• [Extracted text]
- Conference: Southern Conference
- Record: 10–13 (6–13 SoCon)
- Head coach: Boydson Baird (1st season);
- Home arena: Blow Gymnasium

= 1952–53 William & Mary Indians men's basketball team =

American college basketball season

The 1952–53 William & Mary Indians men's basketball team represented the College of William & Mary in intercollegiate basketball during the 1952–53 NCAA men's basketball season. Under the first year of head coach Boydson Baird, the team finished the season 10–13 and 6–13 in the Southern Conference. This was the 48th season of the collegiate basketball program at William & Mary, whose nickname is now the Tribe. William & Mary played its home games at Blow Gymnasium.

The Indians finished in 12th place in the conference and failed to qualify for the Southern Conference men's basketball tournament, the first such occurrence since 1947.

==Program notes==
- On February 14, 1953, Bill Chambers set the NCAA record for highest single game rebound total (51) in a game against Virginia,
- Boydson Baird came to William & Mary after three seasons at Davidson, where he had a 24–53 record.
- Bill Chambers was named to the second team all-Southern Conference for the second straight season.

• [Record excerpts]
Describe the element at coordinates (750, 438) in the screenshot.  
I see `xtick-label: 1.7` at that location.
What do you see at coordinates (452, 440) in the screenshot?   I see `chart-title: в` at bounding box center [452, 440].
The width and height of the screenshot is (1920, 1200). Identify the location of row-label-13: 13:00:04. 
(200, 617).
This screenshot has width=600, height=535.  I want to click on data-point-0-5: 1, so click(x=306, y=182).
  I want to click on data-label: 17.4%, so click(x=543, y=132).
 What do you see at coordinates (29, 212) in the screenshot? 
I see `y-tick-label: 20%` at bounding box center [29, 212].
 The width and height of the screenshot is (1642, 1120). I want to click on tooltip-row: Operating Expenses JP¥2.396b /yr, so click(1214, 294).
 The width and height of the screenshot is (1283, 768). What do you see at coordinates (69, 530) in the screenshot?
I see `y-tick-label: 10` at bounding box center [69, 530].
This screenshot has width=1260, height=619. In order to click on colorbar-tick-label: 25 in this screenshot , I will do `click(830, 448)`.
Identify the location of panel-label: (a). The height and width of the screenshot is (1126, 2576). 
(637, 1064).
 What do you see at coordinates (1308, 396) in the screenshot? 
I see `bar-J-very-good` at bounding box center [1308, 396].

• [The task] According to the text on the 1952–53 William & Mary basketball team, how many rebounds did Bill Chambers record in his NCAA-record game against Virginia?

• [Written reply] 51